Par ces pratiques obsessionnelles, nous pouvons vite dévier vers le voyeurisme, délit pénal passible depuis 2018 d'un an d’emprisonnement et de 15 000 € d'amende. Le voyeurisme, flattant notre pulsion scopique, demeure un motif récurrent de la littérature : dans le poème À une passante (1855), Charles Baudelaire fantasme sur une femme entraperçue fugacement à travers la fenêtre de son appartement. Dans Le voyeur (1955), le chantre du nouveau roman Alain Robbe-Grillet met en exergue l’énigmatique « voyageur », un représentant de commerce en montres qui retourne sur son île natale et se balade en vélos, entre rencontres quotidiennes et dissimulation d’un horrible meurtre.

Le cinéma s’empare aussi de cette figure trouble du voyeur : dans la fiction, avec le chef d’œuvre Fenêtre sur Cour (1954) d’Alfred Hitchcock où un James Steward tétraplégique épie ses voisins ; dans le documentaire, avec Une sale histoire (1977) de Jean Eustache, où un voyeur décrit ses sinistres habitudes à travers le trou percé des toilettes d’un café parisien.

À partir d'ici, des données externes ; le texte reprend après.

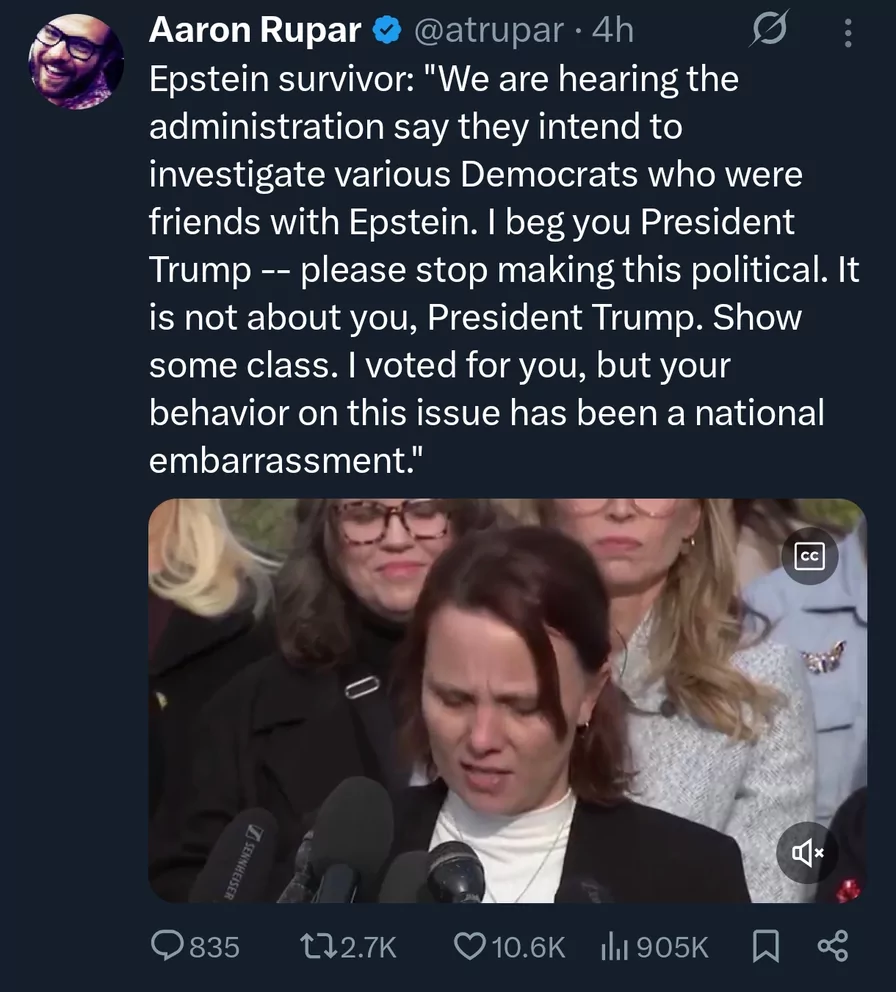Bookmark this post
Image resolution: width=896 pixels, height=992 pixels.
pos(763,945)
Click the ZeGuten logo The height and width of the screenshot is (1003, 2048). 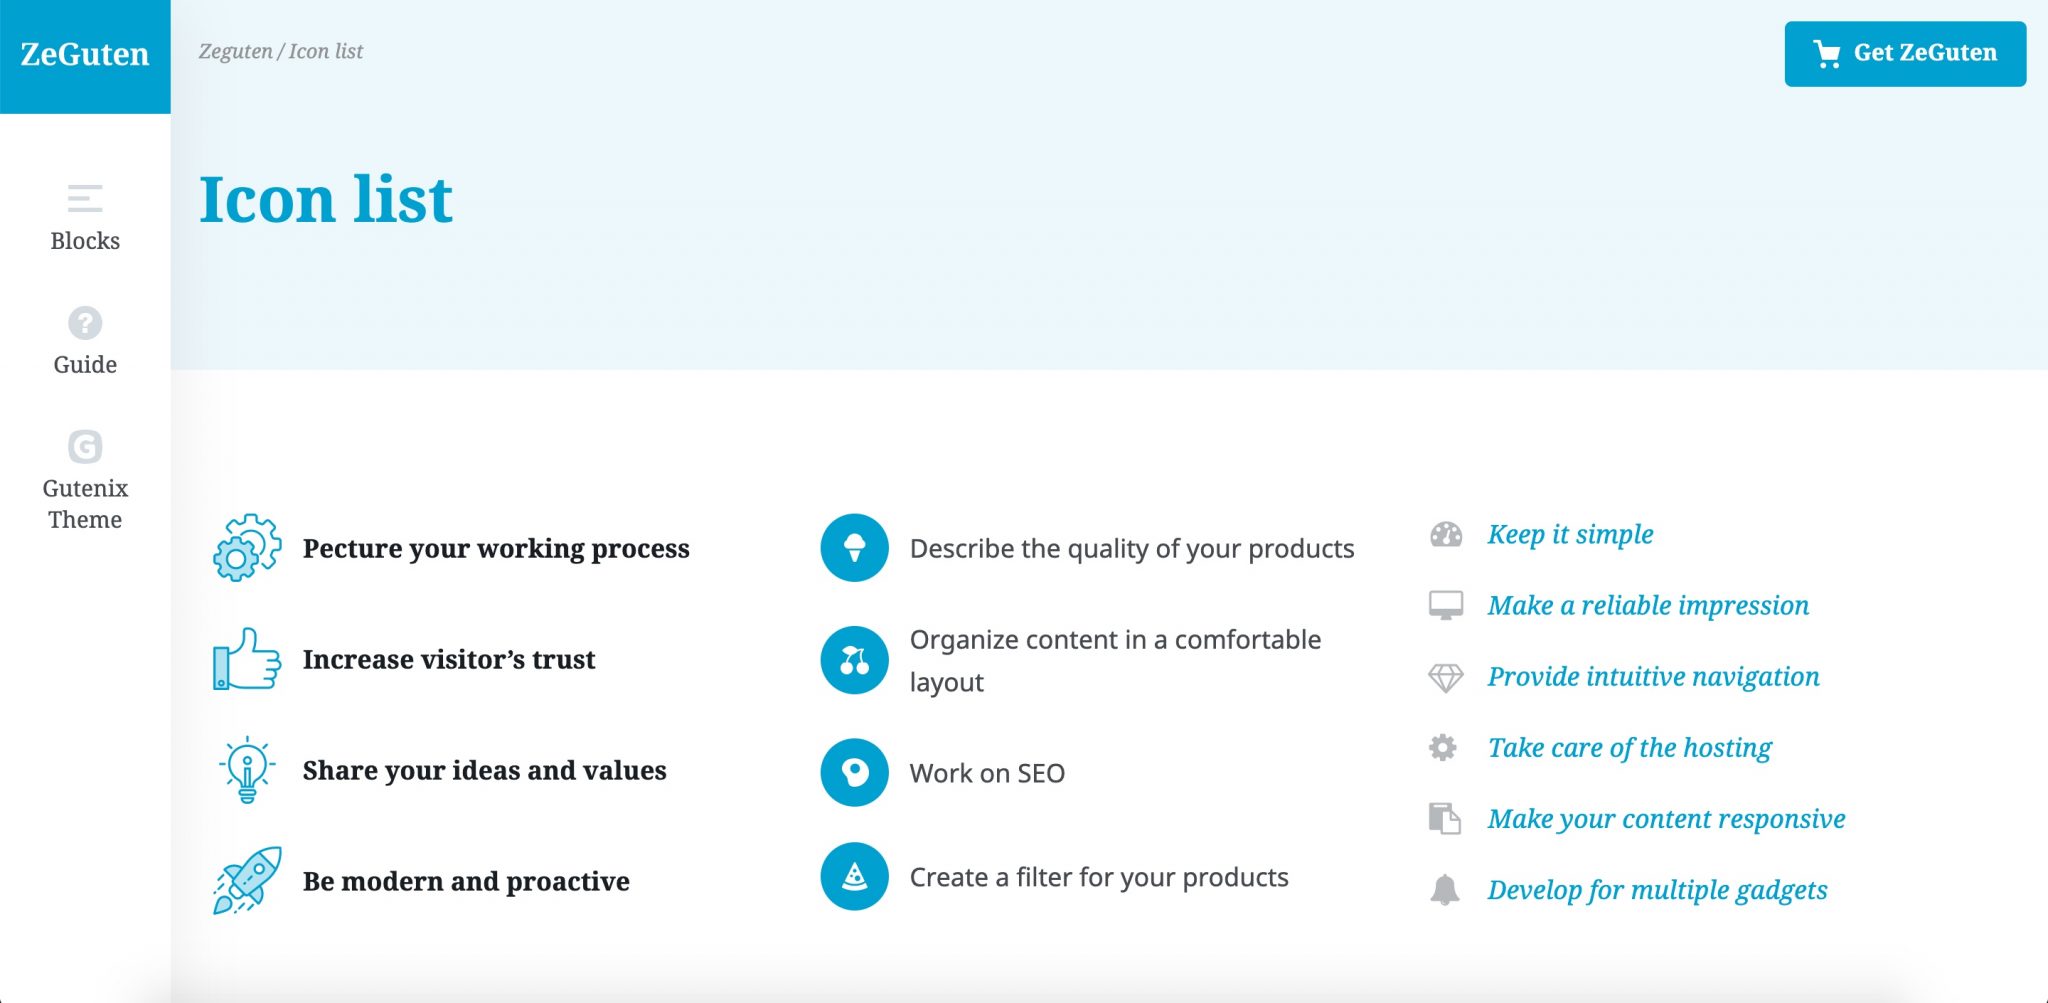pyautogui.click(x=85, y=56)

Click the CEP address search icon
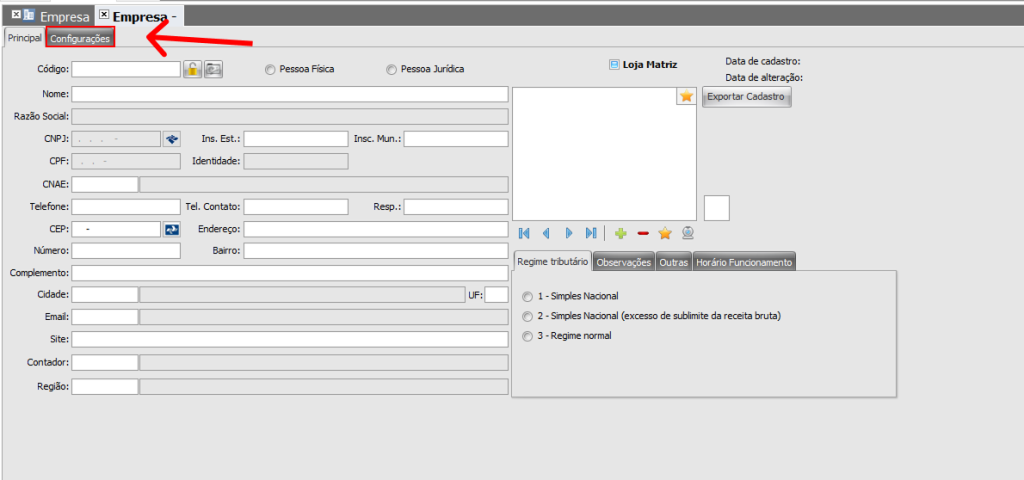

Dans l’essai sociologique Voyeur ! (2024), Clémentine Thiebault refait un point sur la figure historique du voyeur et évoque la « molka », un phénomène contemporain en Corée du Sud où les femmes sont filmées à leur insu dans leur intimité et jetées en pâture sur la toile. Dans Espèces d’espaces (1974), le poète Georges Perec embrasse une vision plus synthétique de la rue, des inventaires obsessifs aux échappées poétiques procurés par cet espace si insolite.